Celebrations for the Jubilee of Prisoners will begin Saturday, Nov. 5, with Eucharistic Adoration and Confessions in the Roman churches of S. Salvatore in Lauro, S. Maria in Vallicella (Chiesa Nuova), S. Giovanni Battista dei Fiorentini. The day will conclude with pilgrimages to the Holy Door.
On Sunday, Nov. 6, St. Peter’s Basilica will open at 7:30 a.m., and beginning at 9 a.m., testimonies will be given by various participants in the event.
The testimonies will include a prisoner who will share an experience of conversion and will speak alongside the victim, with whom the prisoner has reconciled; the brother of someone who was murdered will talk about mercy and forgiveness; a young man currently serving a sentence; and an agent of the Penitentiary Police, who is in daily contact with the prisoners.
All tickets for the Mass are, as usual, completely free of cost, and there will be no ticket required for the “Reception Celebrating Mercy” in the Vatican’s Paul VI Hall after.
An exhibit of various products and items made inside prisons is also being planned, and will be located at Castel Sant’Angelo, which sits at the end of the large street leading up to the Vatican, called Via della Conciliazione.
During Mass, it will be the prisoners themselves who participate in various roles in the liturgy.

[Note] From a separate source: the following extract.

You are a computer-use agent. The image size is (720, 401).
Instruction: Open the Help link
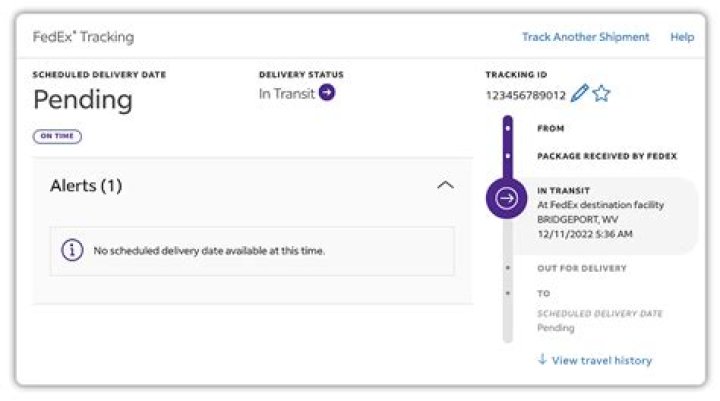click(682, 37)
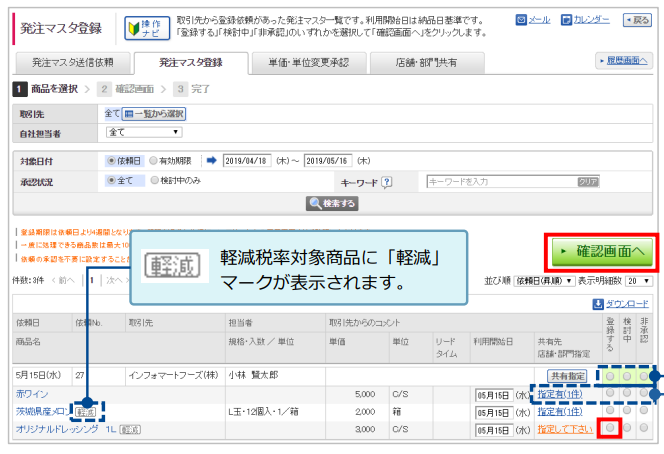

The hosts used during Communion were also made by prisoners of the Opera maximum security prison in Milan as part of “The Meaning of Bread” project organized for the Jubilee of Mercy.
In his comments to journalists, Fisichella said the prisoners coming were chosen by the bishops’ conferences and prison chaplains. Participating in the Jubilee for Prisoners was proposed to them by the Vatican, he said, explaining that by attending, they have “responded to the invitation of the Pope.”
He said no special security measures are being taken given the special nature of the jubilee, but that the event will move forward “like normal.”
When it comes to transporting prisoners from around Italy and other countries, the archbishop said that each country has their own laws and regulations for how it will be done.
The Jubilee for the Socially Marginalized, on the other hand, will take place Nov. 13 and is intended for people who, “for different reasons, from economic precariousness to various diseases, from loneliness to a lack of family ties, have difficulties inserting themselves into the fabric of society and often end up on the margins of society, without a home or a place to live.”
Nearly 6,000 people have signed up from countries around the world including France, Germany, Portugal, England, Spain, Poland, the Netherlands, Italy, Hungary, Slovakia, Croatia and Switzerland.
Celebrations will begin Friday, Nov. 11, with an audience with Pope Francis in the Vatican’s Paul VI Hall, during which the Pope will listen to testimonies and speak with them. Testimonies will also be given in various parishes around Rome throughout the day.
On Saturday, Nov. 12, a vigil will be held at the Basilica of St. Paul Outside the Wall, during which attendees can pass through the basilica’s Holy Door. A concert will also be held that night in the Paul VI Hall.
The event will close Sunday, Nov. 13, with a Mass celebrated by Pope Francis. On the same day, the Holy Doors in the three major papal basilicas of Rome – St. Mary Major, St. Paul Outside the Wall and St. John Lateran – and those in dioceses throughout the world will be closed, marking the coming end of the Jubilee of Mercy. The Holy Door in St. Peter’s will be closed at the Nov. 20 conclusion of the Holy Year.
In his comments to journalists, Fisichella said that to close the Holy Doors “does not exhaust the commitment of the Church, but in the light of the Jubilee experience, strengthens her witness.”
Referring to the Jubilee for Prisoners and Marginalized persons, he said, “we are certain that these two Jubilee events will be lived with the same intensity and experience of prayer with which we have seen the entire Jubilee (of Mercy) be celebrated.”
The two events, he said, are “a meaningful horizon of the jubilee program which looks forward to Nov. 20 with serenity and trust.”